My Hero One’s Justice 2 On PlayStation 4
My Hero One’s Justice 2 is a lot like My Hero Academia’s protagonist Izuku Midoriya at the start of the series. It may not make a lot of huge steps forward, but it does show the potential the series has with every step it takes.
Picking up where the first game left off, My Hero One’s Justice 2 covers the next two arcs of My Hero Academia’s story – those being the Provisional License Exam arc and the Shie Hassaikai arc. Key events are retold via a comic book-esque series of stills from the show, and players take up the role of characters during key moments to battle it out with other heroes, villains or stock characters.
If this sounds almost identical to a description of the last game, that’s because it is. At its core, One’s Justice 2 is more of the same with a few new faces and elements thrown in to justify it being a sequel. The combat, gameplay modes and such all still work in the same ways as before, with some minor tweaks made here and there to improve the overall quality of life for players.

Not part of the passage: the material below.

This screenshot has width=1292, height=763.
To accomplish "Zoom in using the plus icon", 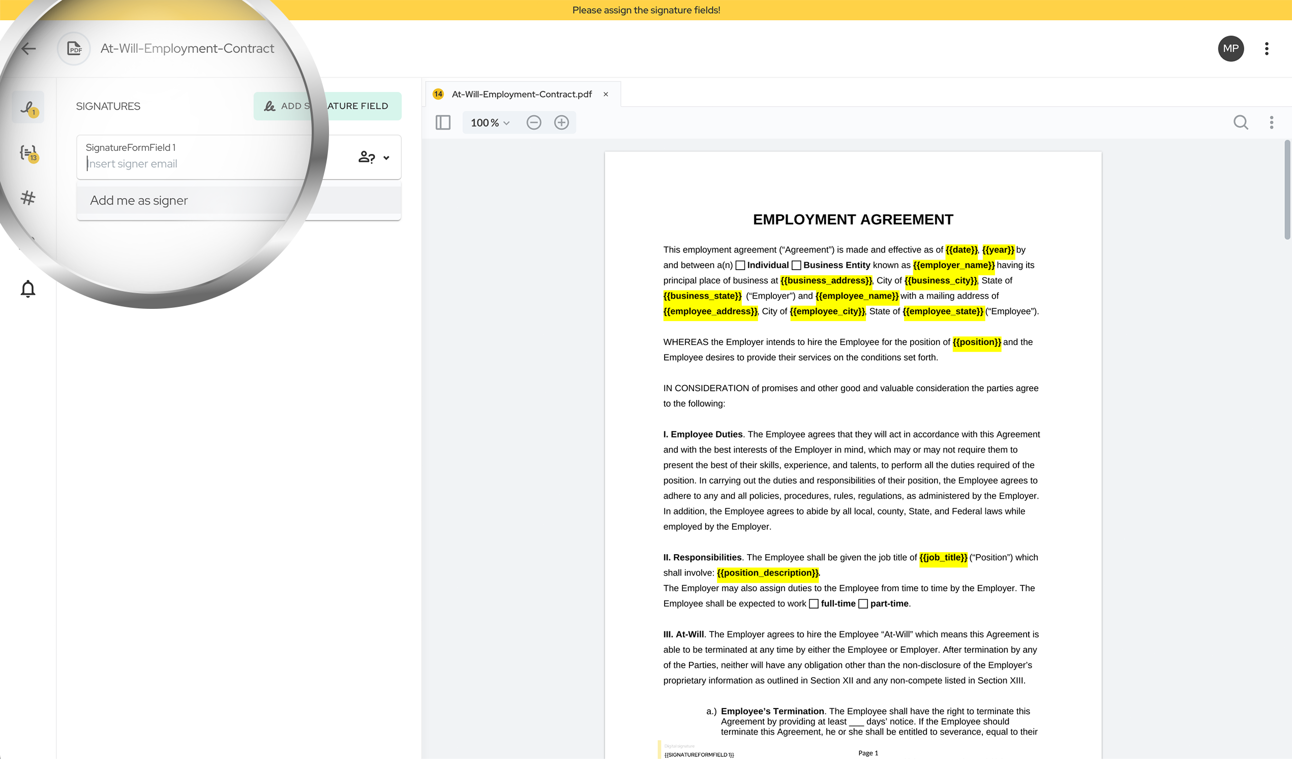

This proves to be both good and bad for the overall experience. On one hand, the lack of notable changes and improvements means that larger issues from the last game are still prevalent.
Character balancing can still feel all over the place, with certain characters or types of characters proving over-powered compared to others. Character models aren’t always as sharp and refined as one would expect for a current-gen console, and every so often there will be clipping or graphical issues in more constricted zones or arenas.
They’re all issues which fans of the first game will know all too well, and while none of them are deal-breakers, they still create annoyances that drag down the overall experience on a regular basis.
On the other hand, this means that the high points from the original game are still present too.
Aside from the aforementioned issues in smaller arenas, the game is solidly made on a technical front. Whether players choose to play online or offline, they’re in for a fairly smooth experience with minimal lag and quick, responsive controller input.
The gameplay is also still deceptively deep. Each character offers the same suite of basic, strong and heavy-hitting combos, with special moves thrown in to further mix up the formula.
These are further diversified by the ability to chain them together in several different ways, and the variety provided by each character’s specific Quirk only allows for more variety in how players approach any given fight.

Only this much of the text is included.